That being said, I'm not implying that H20 was a terrible film by any stretch of the imagination, largely due to the excellent performance of Jamie Lee Curtis. However, the film is more of a Scream film than a Halloween film - Kevin Williamson's part in it aside, the soundtrack for H20 is literally lifted from Scream…again, check it out for yourself. Finally, H20 does itself a disservice by not linking itself to Halloween 4- 6, as the film begins with Michael Myers simply "at large", giving no explanation as to where he's been for 15 years, how he survived the fire at the end of Halloween II, or why he's dressed in the same outfit that was burned off of him during that fire. All of which is expected to be ignored by the fans, which, I must say is a little bit insulting. Do they think we've got rocks for brains? And where was the water? But I digress…after all, this story has nothing to do with H2O.

In summary, this story is for those of you who not only liked Halloween 4-6, but are interested in some closure for those movies we've devoted so much of our time watching and liking. Oh, and I'd like to dedicate this story to the memory of Donald Pleasence. That's with an "ence", people. Finally, this is a work in progress, merely the first chapter in a much longer narrative. For those of you who have not seen the Original Producer's Cut, I have integrated most of the significant events into this opening chapter, and will draw reference to the rest as we go along. Please submit any reviews, (either in this forum or at my personal e-mail at [email protected]) positive or negative. I would really like to get people's reactions, good or bad, and chew the fat with my fellow Halloween fans! Now, time for the story. Enjoy. I'm done blabbering, I swear!



HALLOWEEN: ENDGAME



-1-

THE DREAM

Midnight. The witching hour. The clock tolls. The pendulum swings, and in the sleep of one, the knife plunges.

She enters the car, singing absently, when he is upon her. Together, their breath combined fog up the windows as he strangles the life from her…

The pendulum swings. The knife plunges.

A policeman. Too stupid to live. He is fat and slow and he is in his way. The scalpel slides effortlessly across his throat…

The pendulum swings.

The knife plunges.

A young man spits into his face, in one last dying act of defiance. His neck crunches effortlessly in his hands, like dried timber.

The pendulum swings.

The knife plunges.

Lovers entangled. Mesmerized in the act. He brings the pitchfork down. Sighs of pleasure turn to screams of terror, and again

…the pendulum swings.

The knife plunges.

He awakens, this man, with little more than a gasp. His eyes open. Mechanically, he sits upright. Looking at him, one could never venture to guess that this is a man awakening from a terrible dream. But this is no ordinary man.

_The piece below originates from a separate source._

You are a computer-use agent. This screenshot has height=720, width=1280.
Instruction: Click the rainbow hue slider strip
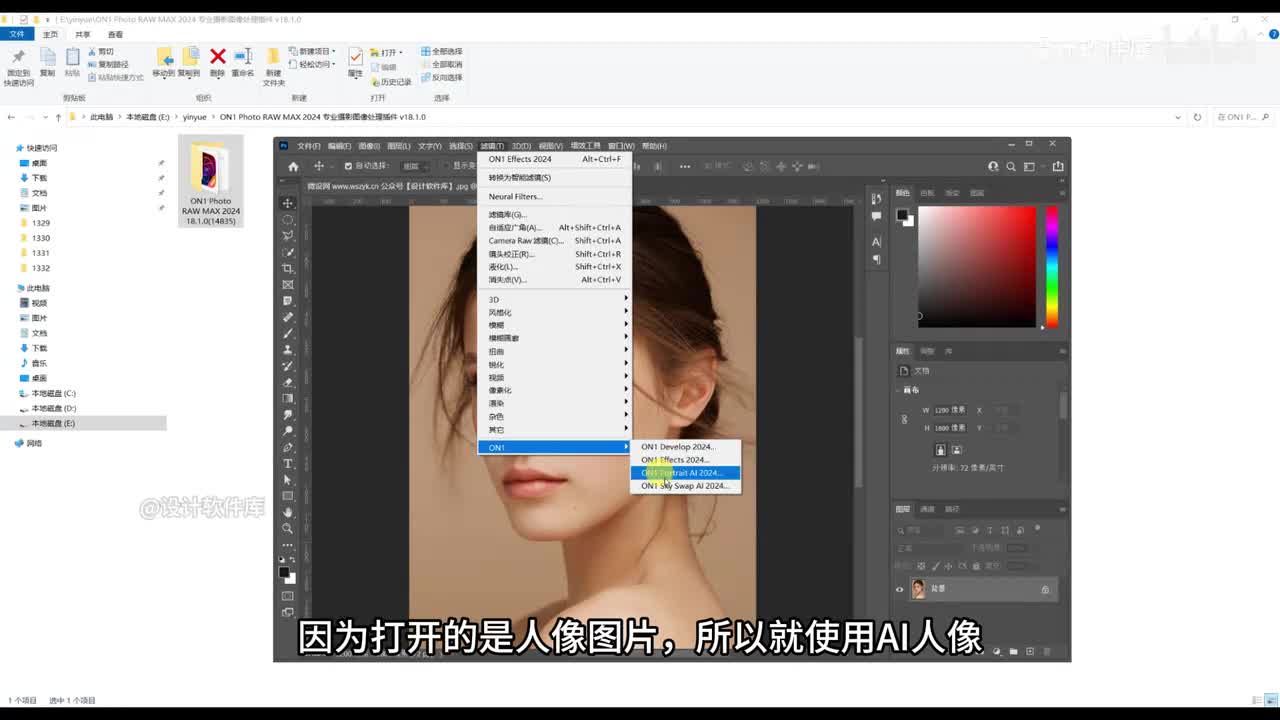pyautogui.click(x=1051, y=266)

True, in his mind he wanted to scream, had he been any longer capable of such an act. But suffering in silence was a forced trait, learned long ago when as a boy, his will was taken by the curse of Thorn.

He would try to scream each time his consciousness emerged from the silent stasis that the Evil held him in, and found he could not. A helpless spectator in the prison of his own body, he could do nothing but watch the knife continue to plunge, as one after one he took them, the raging force within him unrelenting, driven into action by one simple motivation: severing his bloodline. Killing his family. It would seem that the Evil within knew no boundaries in terms of cruelty, as it wasn't enough to merely turn him into a killer. Rather, it was set on consuming him completely, destroying everything he ever knew, and everyone he ever cared about.

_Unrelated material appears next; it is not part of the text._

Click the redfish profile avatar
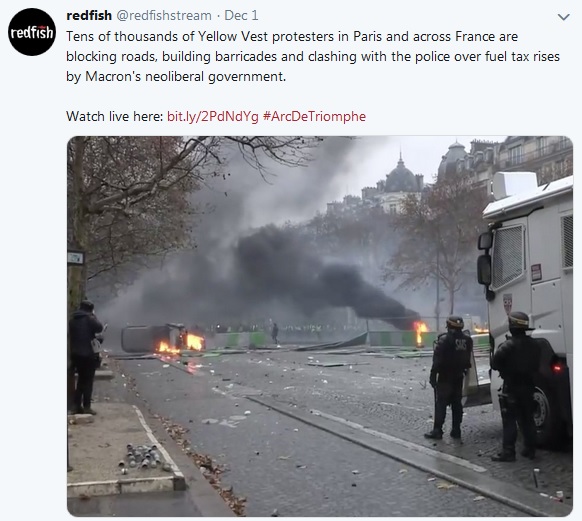The width and height of the screenshot is (582, 521). click(32, 32)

So many dead by his hand, one could loose count. But he hadn't. How could he? After all, he had front row tickets to the greatest horror show on earth. Sixty-four people dead, by his own hand. Countless others as a result of his mayhem.

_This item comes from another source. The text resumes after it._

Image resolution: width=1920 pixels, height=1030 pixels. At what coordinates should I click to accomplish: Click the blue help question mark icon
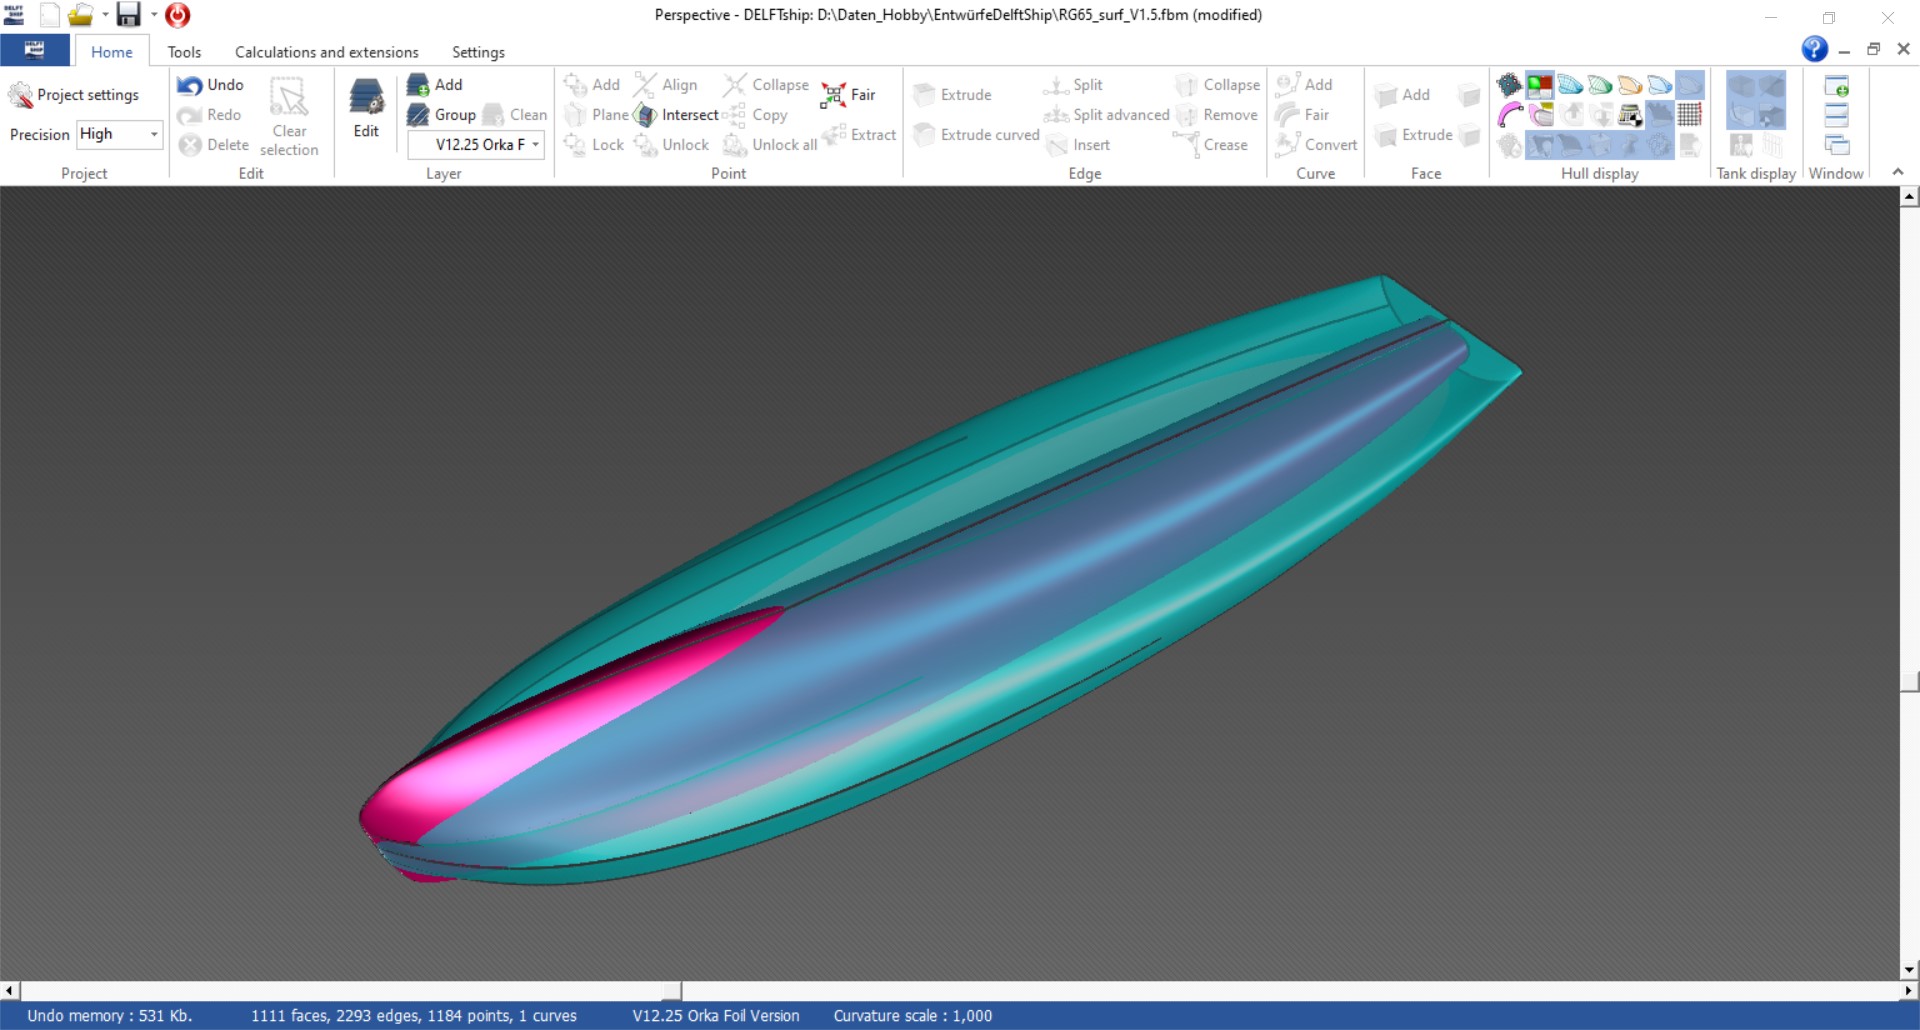click(x=1814, y=49)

Not my fault, he thought, with a sigh. He was, after all, just as much of a victim as the others, as he was forced over and over again to helplessly watch as his body churned on as an unstoppable engine of destruction.

Not his fault.

Sometimes it was easier to turn away and sink into the oblivion of unconsciousness. Better to cease to exist, than bear witness, as he was forced to play the Devil's Henchman. The Reaper.

Not his fault.

Each time, as hard as he tried, he could not stay his own hand. Except twice, he almost had. Both times had been to the desperate pleas of his family. The first time had been when his sister called out to him at the hospital, stopping him dead in his murderous tracks. The uttering of his name had rekindled a familiarity long since buried – there was a dizzying moment of being thrust into full consciousness, a moment of recollection, only to have the Evil drive him back within, and carry on.

The second time was even stronger, when the cries of his niece had stayed his hand from her sacrifice. Childishly, upon her request, he removed his mask – in itself a symbol of the evil which enveloped him – and showed her his face. Her caress of his cheek was tender and loving, and for the first and last time, he cried. The Evil was not pleased. And it was very, very strong. When it took his will back, it responded with rage. The mask was back on, and the murders began again.

Not his fault.

So it went, year after year, blood bath after blood bath energizing the Evil, making its vessel, his body, bloated and strong off the blood of innocents, each murder feeding the thing within him making it more and more unstoppable until the boy changed everything.

The boy.

Only the boy, who had first encountered him back 18 years before, during his first assault on his sister, was now a man - Tommy Doyle.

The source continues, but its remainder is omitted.